| Work instructions |
All records that follow are to be output exactly.
##### Input for this task #####
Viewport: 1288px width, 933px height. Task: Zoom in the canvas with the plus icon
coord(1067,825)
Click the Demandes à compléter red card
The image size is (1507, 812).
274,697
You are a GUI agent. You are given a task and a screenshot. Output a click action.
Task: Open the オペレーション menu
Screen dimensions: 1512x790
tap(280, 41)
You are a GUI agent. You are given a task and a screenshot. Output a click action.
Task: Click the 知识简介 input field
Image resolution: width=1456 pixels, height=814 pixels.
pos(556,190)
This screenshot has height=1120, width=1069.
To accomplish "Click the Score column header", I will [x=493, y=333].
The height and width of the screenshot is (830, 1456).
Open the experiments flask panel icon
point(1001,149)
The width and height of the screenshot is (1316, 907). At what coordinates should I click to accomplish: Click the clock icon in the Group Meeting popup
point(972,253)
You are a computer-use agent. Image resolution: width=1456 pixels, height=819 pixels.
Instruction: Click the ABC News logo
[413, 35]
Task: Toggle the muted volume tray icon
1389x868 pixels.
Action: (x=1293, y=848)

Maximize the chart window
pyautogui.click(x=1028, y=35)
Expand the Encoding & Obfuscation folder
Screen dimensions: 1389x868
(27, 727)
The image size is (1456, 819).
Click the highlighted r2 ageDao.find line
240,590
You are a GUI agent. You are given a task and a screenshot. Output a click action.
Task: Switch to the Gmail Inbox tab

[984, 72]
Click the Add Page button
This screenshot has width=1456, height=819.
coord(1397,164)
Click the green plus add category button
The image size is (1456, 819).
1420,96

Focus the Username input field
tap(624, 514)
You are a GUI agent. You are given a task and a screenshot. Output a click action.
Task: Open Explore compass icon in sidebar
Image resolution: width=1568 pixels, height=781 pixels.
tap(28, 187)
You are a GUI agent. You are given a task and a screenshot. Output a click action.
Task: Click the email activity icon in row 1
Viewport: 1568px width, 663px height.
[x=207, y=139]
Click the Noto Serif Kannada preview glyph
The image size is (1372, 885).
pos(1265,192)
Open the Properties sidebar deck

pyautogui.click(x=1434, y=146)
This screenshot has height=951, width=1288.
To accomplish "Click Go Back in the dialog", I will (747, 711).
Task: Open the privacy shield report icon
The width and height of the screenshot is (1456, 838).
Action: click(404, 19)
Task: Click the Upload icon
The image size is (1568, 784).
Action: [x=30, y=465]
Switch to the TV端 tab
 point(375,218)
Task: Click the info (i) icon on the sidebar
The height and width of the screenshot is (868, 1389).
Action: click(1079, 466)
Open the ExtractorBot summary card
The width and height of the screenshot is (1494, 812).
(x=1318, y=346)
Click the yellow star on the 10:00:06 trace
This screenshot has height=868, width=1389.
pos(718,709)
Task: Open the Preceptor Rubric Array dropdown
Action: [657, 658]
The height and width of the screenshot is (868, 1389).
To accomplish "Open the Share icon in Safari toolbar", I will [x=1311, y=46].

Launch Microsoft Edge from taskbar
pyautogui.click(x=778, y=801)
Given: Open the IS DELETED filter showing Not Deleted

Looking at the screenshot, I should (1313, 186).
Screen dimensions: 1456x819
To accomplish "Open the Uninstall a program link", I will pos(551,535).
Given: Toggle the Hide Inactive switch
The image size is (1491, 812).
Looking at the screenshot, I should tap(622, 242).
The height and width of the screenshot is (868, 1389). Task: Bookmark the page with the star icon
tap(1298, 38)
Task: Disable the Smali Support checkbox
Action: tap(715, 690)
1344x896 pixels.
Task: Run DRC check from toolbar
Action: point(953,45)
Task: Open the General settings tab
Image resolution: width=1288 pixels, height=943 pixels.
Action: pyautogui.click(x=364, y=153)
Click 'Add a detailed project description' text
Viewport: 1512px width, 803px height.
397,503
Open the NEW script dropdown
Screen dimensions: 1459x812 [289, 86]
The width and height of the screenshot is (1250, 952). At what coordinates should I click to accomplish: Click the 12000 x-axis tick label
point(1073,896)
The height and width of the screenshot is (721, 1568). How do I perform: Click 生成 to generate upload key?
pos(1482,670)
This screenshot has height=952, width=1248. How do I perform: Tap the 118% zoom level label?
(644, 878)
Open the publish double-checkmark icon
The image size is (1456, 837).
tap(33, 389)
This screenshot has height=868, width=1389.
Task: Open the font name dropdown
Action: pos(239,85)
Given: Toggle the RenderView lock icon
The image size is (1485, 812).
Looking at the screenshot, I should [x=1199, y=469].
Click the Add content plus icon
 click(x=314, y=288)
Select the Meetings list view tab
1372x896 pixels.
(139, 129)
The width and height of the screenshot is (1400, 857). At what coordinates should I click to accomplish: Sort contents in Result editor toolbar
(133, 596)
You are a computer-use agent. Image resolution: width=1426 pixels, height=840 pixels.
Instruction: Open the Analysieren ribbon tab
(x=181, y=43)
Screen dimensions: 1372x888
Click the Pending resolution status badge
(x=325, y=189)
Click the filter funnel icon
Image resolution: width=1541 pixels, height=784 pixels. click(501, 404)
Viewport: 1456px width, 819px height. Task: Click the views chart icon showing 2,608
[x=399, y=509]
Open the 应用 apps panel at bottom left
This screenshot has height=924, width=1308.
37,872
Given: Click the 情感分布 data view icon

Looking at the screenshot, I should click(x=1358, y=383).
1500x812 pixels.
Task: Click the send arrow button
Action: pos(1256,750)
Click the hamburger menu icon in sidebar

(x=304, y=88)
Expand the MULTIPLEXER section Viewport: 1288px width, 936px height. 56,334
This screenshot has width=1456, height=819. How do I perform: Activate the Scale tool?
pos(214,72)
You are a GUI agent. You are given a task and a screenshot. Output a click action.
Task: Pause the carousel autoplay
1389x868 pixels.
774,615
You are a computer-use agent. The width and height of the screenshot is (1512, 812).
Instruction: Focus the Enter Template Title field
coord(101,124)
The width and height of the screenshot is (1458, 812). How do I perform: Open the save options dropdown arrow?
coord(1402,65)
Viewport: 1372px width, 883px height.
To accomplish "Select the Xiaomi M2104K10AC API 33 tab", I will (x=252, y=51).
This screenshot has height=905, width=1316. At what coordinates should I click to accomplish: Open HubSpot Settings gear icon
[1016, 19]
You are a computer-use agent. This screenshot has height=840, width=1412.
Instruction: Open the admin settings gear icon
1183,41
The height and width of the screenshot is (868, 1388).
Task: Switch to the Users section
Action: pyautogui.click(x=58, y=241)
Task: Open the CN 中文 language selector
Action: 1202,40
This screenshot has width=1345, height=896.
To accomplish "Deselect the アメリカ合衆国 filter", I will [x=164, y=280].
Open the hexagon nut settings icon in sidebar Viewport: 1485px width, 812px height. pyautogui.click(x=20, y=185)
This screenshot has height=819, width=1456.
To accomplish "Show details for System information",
#####
| Output of the task |
Viewport: 1288px width, 933px height. Task: Zoom in the canvas with the plus icon
coord(1067,825)
Click the Demandes à compléter red card
The image size is (1507, 812).
274,697
You are a GUI agent. You are given a task and a screenshot. Output a click action.
Task: Open the オペレーション menu
Screen dimensions: 1512x790
tap(280, 41)
You are a GUI agent. You are given a task and a screenshot. Output a click action.
Task: Click the 知识简介 input field
Image resolution: width=1456 pixels, height=814 pixels.
pos(556,190)
This screenshot has height=1120, width=1069.
To accomplish "Click the Score column header", I will [x=493, y=333].
The height and width of the screenshot is (830, 1456).
Open the experiments flask panel icon
point(1001,149)
The width and height of the screenshot is (1316, 907). At what coordinates should I click to accomplish: Click the clock icon in the Group Meeting popup
point(972,253)
You are a computer-use agent. Image resolution: width=1456 pixels, height=819 pixels.
Instruction: Click the ABC News logo
[413, 35]
Task: Toggle the muted volume tray icon
1389x868 pixels.
Action: (x=1293, y=848)

Maximize the chart window
pyautogui.click(x=1028, y=35)
Expand the Encoding & Obfuscation folder
Screen dimensions: 1389x868
(27, 727)
The image size is (1456, 819).
Click the highlighted r2 ageDao.find line
240,590
You are a GUI agent. You are given a task and a screenshot. Output a click action.
Task: Switch to the Gmail Inbox tab

[984, 72]
Click the Add Page button
This screenshot has width=1456, height=819.
coord(1397,164)
Click the green plus add category button
The image size is (1456, 819).
1420,96

Focus the Username input field
tap(624, 514)
You are a GUI agent. You are given a task and a screenshot. Output a click action.
Task: Open Explore compass icon in sidebar
Image resolution: width=1568 pixels, height=781 pixels.
tap(28, 187)
You are a GUI agent. You are given a task and a screenshot. Output a click action.
Task: Click the email activity icon in row 1
Viewport: 1568px width, 663px height.
[x=207, y=139]
Click the Noto Serif Kannada preview glyph
The image size is (1372, 885).
pos(1265,192)
Open the Properties sidebar deck

pyautogui.click(x=1434, y=146)
This screenshot has height=951, width=1288.
To accomplish "Click Go Back in the dialog", I will (747, 711).
Task: Open the privacy shield report icon
The width and height of the screenshot is (1456, 838).
Action: click(404, 19)
Task: Click the Upload icon
The image size is (1568, 784).
Action: [x=30, y=465]
Switch to the TV端 tab
 point(375,218)
Task: Click the info (i) icon on the sidebar
The height and width of the screenshot is (868, 1389).
Action: click(1079, 466)
Open the ExtractorBot summary card
The width and height of the screenshot is (1494, 812).
(x=1318, y=346)
Click the yellow star on the 10:00:06 trace
This screenshot has height=868, width=1389.
pos(718,709)
Task: Open the Preceptor Rubric Array dropdown
Action: [657, 658]
The height and width of the screenshot is (868, 1389).
To accomplish "Open the Share icon in Safari toolbar", I will [x=1311, y=46].

Launch Microsoft Edge from taskbar
pyautogui.click(x=778, y=801)
Given: Open the IS DELETED filter showing Not Deleted

Looking at the screenshot, I should (1313, 186).
Screen dimensions: 1456x819
To accomplish "Open the Uninstall a program link", I will pos(551,535).
Given: Toggle the Hide Inactive switch
The image size is (1491, 812).
Looking at the screenshot, I should tap(622, 242).
The height and width of the screenshot is (868, 1389). Task: Bookmark the page with the star icon
tap(1298, 38)
Task: Disable the Smali Support checkbox
Action: tap(715, 690)
1344x896 pixels.
Task: Run DRC check from toolbar
Action: point(953,45)
Task: Open the General settings tab
Image resolution: width=1288 pixels, height=943 pixels.
Action: pyautogui.click(x=364, y=153)
Click 'Add a detailed project description' text
Viewport: 1512px width, 803px height.
397,503
Open the NEW script dropdown
Screen dimensions: 1459x812 [289, 86]
The width and height of the screenshot is (1250, 952). At what coordinates should I click to accomplish: Click the 12000 x-axis tick label
point(1073,896)
The height and width of the screenshot is (721, 1568). How do I perform: Click 生成 to generate upload key?
pos(1482,670)
This screenshot has height=952, width=1248. How do I perform: Tap the 118% zoom level label?
(644, 878)
Open the publish double-checkmark icon
The image size is (1456, 837).
tap(33, 389)
This screenshot has height=868, width=1389.
Task: Open the font name dropdown
Action: pos(239,85)
Given: Toggle the RenderView lock icon
The image size is (1485, 812).
Looking at the screenshot, I should [x=1199, y=469].
Click the Add content plus icon
 click(x=314, y=288)
Select the Meetings list view tab
1372x896 pixels.
(139, 129)
The width and height of the screenshot is (1400, 857). At what coordinates should I click to accomplish: Sort contents in Result editor toolbar
(133, 596)
You are a computer-use agent. Image resolution: width=1426 pixels, height=840 pixels.
Instruction: Open the Analysieren ribbon tab
(x=181, y=43)
Screen dimensions: 1372x888
Click the Pending resolution status badge
(x=325, y=189)
Click the filter funnel icon
Image resolution: width=1541 pixels, height=784 pixels. click(501, 404)
Viewport: 1456px width, 819px height. Task: Click the views chart icon showing 2,608
[x=399, y=509]
Open the 应用 apps panel at bottom left
This screenshot has height=924, width=1308.
37,872
Given: Click the 情感分布 data view icon

Looking at the screenshot, I should click(x=1358, y=383).
1500x812 pixels.
Task: Click the send arrow button
Action: pos(1256,750)
Click the hamburger menu icon in sidebar

(x=304, y=88)
Expand the MULTIPLEXER section Viewport: 1288px width, 936px height. 56,334
This screenshot has width=1456, height=819. How do I perform: Activate the Scale tool?
pos(214,72)
You are a GUI agent. You are given a task and a screenshot. Output a click action.
Task: Pause the carousel autoplay
1389x868 pixels.
774,615
You are a computer-use agent. The width and height of the screenshot is (1512, 812).
Instruction: Focus the Enter Template Title field
coord(101,124)
The width and height of the screenshot is (1458, 812). How do I perform: Open the save options dropdown arrow?
coord(1402,65)
Viewport: 1372px width, 883px height.
To accomplish "Select the Xiaomi M2104K10AC API 33 tab", I will (x=252, y=51).
This screenshot has height=905, width=1316. At what coordinates should I click to accomplish: Open HubSpot Settings gear icon
[1016, 19]
You are a computer-use agent. This screenshot has height=840, width=1412.
Instruction: Open the admin settings gear icon
1183,41
The height and width of the screenshot is (868, 1388).
Task: Switch to the Users section
Action: pyautogui.click(x=58, y=241)
Task: Open the CN 中文 language selector
Action: 1202,40
This screenshot has width=1345, height=896.
To accomplish "Deselect the アメリカ合衆国 filter", I will [x=164, y=280].
Open the hexagon nut settings icon in sidebar Viewport: 1485px width, 812px height. pyautogui.click(x=20, y=185)
This screenshot has height=819, width=1456.
To accomplish "Show details for System information",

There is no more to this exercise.